![JohnSnowLabs](https://nlp.johnsnowlabs.com/assets/images/logo.png)

[![Open In Colab](https://colab.research.google.com/assets/colab-badge.svg)](https://colab.research.google.com/github/JohnSnowLabs/spark-nlp-workshop/blob/master/jupyter/prediction/english/Load_Model_From_S3.ipynb)

### Loading Pretrained Models from S3

In [1]:
!wget https://setup.johnsnowlabs.com/colab.sh -O - | bash

--2022-09-08 14:43:43--  https://setup.johnsnowlabs.com/colab.sh
Resolving setup.johnsnowlabs.com (setup.johnsnowlabs.com)... 51.158.130.125
Connecting to setup.johnsnowlabs.com (setup.johnsnowlabs.com)|51.158.130.125|:443... connected.
HTTP request sent, awaiting response... 302 Moved Temporarily
Location: https://raw.githubusercontent.com/JohnSnowLabs/spark-nlp/master/scripts/colab_setup.sh [following]
--2022-09-08 14:43:44--  https://raw.githubusercontent.com/JohnSnowLabs/spark-nlp/master/scripts/colab_setup.sh
Resolving raw.githubusercontent.com (raw.githubusercontent.com)... 185.199.110.133, 185.199.111.133, 185.199.109.133, ...
Connecting to raw.githubusercontent.com (raw.githubusercontent.com)|185.199.110.133|:443... connected.

### [Task objective]
In the notebook page, what response does the request to setup.johnsnowlabs.com receive? The entries come from a separate source unrelated to the notebook page.

### [Record set]

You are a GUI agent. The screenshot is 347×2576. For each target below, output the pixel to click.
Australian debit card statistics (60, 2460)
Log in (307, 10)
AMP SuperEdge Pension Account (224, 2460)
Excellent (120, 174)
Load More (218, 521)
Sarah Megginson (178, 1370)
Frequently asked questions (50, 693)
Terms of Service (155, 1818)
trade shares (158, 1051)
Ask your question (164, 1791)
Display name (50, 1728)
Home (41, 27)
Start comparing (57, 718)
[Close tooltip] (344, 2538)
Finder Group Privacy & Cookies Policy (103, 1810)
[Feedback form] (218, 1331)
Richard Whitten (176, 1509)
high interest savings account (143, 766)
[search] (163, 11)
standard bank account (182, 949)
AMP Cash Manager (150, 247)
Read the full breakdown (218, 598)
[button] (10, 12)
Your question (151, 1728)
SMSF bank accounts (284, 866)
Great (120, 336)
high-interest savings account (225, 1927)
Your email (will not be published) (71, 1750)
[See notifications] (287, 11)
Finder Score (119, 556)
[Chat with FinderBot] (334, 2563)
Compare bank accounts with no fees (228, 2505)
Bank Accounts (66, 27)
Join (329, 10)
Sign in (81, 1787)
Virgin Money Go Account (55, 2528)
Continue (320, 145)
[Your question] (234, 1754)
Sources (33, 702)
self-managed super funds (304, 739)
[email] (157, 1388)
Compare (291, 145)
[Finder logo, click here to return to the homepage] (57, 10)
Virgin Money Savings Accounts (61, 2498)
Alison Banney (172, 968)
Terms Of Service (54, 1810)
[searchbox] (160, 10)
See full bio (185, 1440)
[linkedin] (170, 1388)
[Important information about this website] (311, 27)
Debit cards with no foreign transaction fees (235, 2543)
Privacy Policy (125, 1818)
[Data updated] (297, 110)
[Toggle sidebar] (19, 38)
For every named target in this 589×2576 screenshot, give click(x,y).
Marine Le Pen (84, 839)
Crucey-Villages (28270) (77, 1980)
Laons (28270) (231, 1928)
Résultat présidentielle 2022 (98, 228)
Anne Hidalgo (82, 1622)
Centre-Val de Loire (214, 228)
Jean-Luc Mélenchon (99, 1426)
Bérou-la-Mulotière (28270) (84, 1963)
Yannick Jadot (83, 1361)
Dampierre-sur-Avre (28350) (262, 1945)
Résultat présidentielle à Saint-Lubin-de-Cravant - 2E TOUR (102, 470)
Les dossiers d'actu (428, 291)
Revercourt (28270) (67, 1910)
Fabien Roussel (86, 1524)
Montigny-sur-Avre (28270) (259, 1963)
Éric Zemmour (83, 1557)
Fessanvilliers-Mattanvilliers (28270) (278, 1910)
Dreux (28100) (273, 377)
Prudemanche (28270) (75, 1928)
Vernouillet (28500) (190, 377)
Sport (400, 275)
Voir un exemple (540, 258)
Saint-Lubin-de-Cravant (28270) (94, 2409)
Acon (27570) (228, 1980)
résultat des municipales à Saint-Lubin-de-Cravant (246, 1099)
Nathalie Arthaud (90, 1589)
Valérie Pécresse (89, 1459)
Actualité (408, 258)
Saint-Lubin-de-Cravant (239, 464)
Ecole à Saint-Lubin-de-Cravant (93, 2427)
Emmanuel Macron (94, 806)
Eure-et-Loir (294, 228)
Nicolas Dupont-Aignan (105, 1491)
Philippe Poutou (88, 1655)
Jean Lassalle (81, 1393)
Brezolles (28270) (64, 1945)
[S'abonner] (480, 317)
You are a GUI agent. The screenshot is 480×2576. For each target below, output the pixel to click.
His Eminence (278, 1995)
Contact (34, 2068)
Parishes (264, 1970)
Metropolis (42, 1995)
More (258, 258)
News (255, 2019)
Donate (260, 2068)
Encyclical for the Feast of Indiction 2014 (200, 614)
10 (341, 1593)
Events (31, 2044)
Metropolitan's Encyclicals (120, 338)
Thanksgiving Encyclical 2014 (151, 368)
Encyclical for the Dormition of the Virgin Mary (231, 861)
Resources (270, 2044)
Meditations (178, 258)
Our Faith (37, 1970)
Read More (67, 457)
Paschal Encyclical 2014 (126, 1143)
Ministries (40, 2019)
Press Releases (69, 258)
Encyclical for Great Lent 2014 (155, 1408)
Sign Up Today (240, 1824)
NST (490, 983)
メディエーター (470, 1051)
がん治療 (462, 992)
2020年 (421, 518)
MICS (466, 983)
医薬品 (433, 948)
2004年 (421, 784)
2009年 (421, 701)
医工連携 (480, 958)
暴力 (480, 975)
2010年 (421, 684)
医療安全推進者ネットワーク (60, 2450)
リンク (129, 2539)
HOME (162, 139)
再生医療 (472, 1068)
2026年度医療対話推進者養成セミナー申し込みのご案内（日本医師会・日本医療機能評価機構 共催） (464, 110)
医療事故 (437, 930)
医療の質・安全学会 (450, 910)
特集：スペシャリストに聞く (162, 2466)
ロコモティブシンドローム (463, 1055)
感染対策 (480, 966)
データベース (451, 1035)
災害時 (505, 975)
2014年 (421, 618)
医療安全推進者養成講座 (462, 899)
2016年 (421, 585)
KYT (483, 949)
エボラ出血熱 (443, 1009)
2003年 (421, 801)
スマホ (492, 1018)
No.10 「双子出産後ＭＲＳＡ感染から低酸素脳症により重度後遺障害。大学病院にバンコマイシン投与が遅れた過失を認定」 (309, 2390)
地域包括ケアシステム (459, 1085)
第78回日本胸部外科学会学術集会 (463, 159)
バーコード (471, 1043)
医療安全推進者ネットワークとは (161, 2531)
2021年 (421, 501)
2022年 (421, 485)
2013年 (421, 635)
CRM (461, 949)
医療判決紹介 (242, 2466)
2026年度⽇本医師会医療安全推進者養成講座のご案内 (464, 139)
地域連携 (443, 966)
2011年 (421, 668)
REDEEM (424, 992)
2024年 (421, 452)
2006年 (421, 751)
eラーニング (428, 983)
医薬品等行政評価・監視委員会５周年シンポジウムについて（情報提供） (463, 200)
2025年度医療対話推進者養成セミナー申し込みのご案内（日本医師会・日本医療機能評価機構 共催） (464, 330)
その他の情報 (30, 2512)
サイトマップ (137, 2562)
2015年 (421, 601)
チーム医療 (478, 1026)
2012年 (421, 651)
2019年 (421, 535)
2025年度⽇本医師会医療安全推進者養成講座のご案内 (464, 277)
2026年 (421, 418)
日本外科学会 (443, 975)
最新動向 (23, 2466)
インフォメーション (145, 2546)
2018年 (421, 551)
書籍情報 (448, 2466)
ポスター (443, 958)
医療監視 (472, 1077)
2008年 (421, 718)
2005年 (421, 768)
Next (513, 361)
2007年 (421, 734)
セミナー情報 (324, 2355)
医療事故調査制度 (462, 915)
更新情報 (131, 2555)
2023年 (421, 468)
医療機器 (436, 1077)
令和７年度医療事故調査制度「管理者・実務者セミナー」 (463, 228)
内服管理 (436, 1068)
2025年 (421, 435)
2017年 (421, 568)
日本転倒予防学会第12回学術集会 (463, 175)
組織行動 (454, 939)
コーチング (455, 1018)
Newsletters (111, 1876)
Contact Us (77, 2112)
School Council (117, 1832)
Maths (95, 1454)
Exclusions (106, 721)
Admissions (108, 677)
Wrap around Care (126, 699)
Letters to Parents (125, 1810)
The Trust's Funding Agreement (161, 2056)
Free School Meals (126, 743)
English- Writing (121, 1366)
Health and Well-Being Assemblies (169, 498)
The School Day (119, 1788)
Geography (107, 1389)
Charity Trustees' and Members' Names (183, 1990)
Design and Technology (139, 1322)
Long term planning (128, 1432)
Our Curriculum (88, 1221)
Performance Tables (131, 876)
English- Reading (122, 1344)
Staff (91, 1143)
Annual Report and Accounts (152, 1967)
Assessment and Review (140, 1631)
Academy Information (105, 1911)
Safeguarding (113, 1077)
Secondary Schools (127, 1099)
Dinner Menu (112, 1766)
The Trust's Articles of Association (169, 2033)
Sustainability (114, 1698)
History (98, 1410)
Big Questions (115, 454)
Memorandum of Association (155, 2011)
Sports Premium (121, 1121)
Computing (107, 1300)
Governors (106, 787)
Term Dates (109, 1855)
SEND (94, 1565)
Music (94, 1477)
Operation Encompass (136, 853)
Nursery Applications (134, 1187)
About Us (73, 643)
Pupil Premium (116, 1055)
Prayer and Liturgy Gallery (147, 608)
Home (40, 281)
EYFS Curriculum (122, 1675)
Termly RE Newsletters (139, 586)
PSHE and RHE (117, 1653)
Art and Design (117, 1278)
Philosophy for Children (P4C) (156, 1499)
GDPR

### [Final result]
302 Moved Temporarily